Another foray in diversification for Cloverdale Fuel is in land purchasing and developing since it conveniently already owns excavators, loaders, and trucks. It has been looking for opportunities, mainly in the lower mainland in Washington State, to buy, update, renovate, or repurpose industrial or commercial buildings or property.

“In Port Kells, the Langley/Surrey area, we have about 100,000 square feet that are either rented or leased of industrial space. We also have various acres or parcels throughout Langley City and other parts of Surrey and Bellingham that are in the process of being developed and identifying them as the next projects for us to do,” says Robby.

This will not be a big part of the company going forward. Jasmine Real Assets is a family endeavour that will use some of the services of Cloverdale Fuels and have a common ownership but will retain its status as a separate entity.

Diversification is something that Cloverdale Fuel knows well. “There may be things thrown at you which can create a bit of disruption, but it also creates opportunity. We have customers now that I dare thought we would have ten years ago,” says Robby.

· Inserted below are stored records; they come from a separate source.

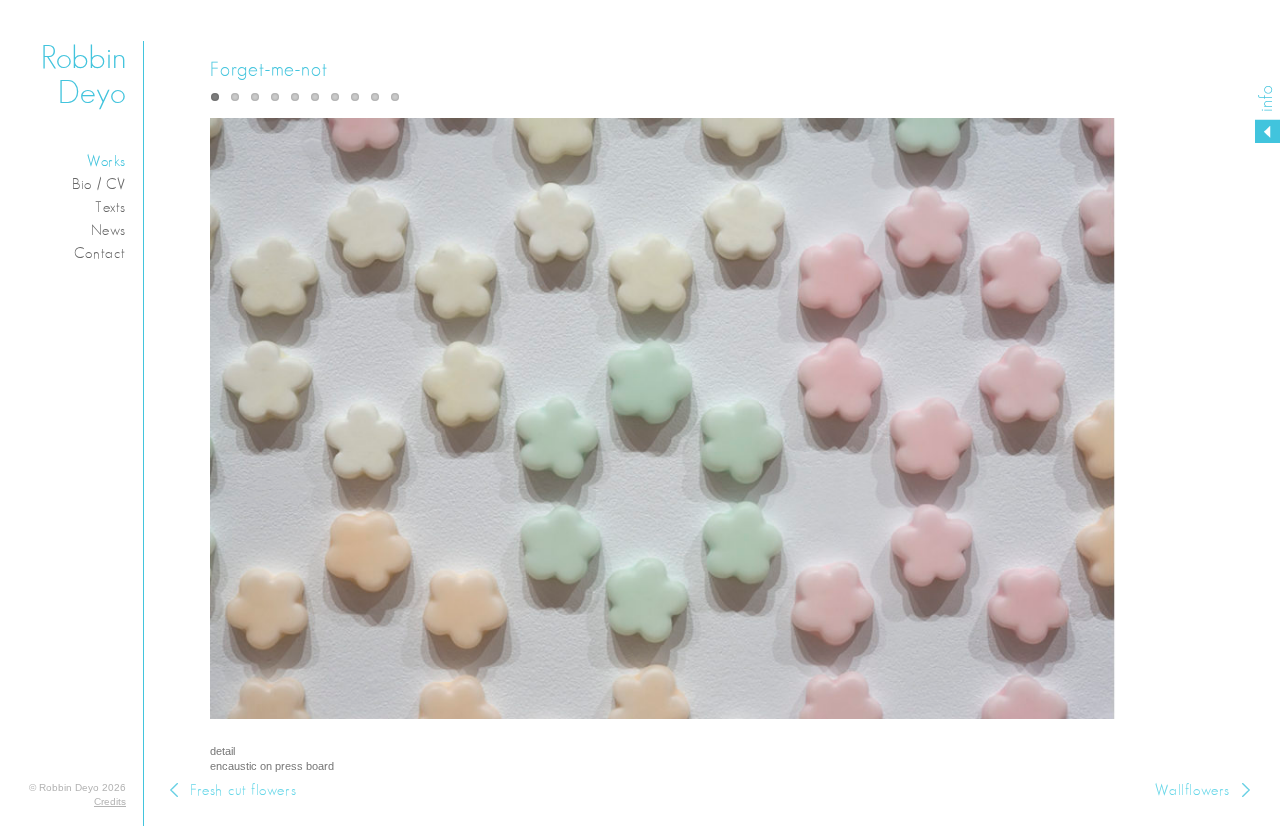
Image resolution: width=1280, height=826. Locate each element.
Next (1002, 431)
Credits (110, 801)
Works (106, 161)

The company supplies custom fuel for industrial plants throughout the lower mainland, and it was not even looking at this fuel five to ten years ago due to the implementation of the carbon tax. If you told Robby then that he would be delivering wood fuel to UBC, he would have thought you are nuts! But that is exactly what it does.

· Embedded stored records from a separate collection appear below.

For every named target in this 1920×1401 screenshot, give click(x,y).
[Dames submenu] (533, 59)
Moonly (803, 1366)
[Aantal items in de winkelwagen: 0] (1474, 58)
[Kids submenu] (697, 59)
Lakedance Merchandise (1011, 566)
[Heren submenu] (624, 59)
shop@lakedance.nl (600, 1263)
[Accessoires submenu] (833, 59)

The company is a big believer in supporting local communities and funds several charities such as the Cloverdale Rodeo and The Ride to Conquer Cancer. The most notable is Langley Hospital. Robby’s dad has nine brothers and sisters, and he has twenty first cousins. Eighty percent of them were born in that hospital.

“Our family uses that hospital quite extensively. I live close to it, and we have chosen to get behind and support the Langley Hospital in a big way. This one place more than any other is where our focus lies. Langley has been growing at an exponential rate over the last three years, and it has not been able to support the population growth in the municipality,” says Robby

Robby and his family want to ensure that Langley is well positioned to take care of the people in the city and the surrounding township. It is a great place to live, and Robby’s family has been here since his grandfather came here in the late forties.

And the company has plans to stay. “A lot of the district energy stuff will emerge and become more prevalent. We see an opportunity to expand and update our operations. We are always buying more equipment, more trucks, and hiring more people. Canada is a great place to live and do business.”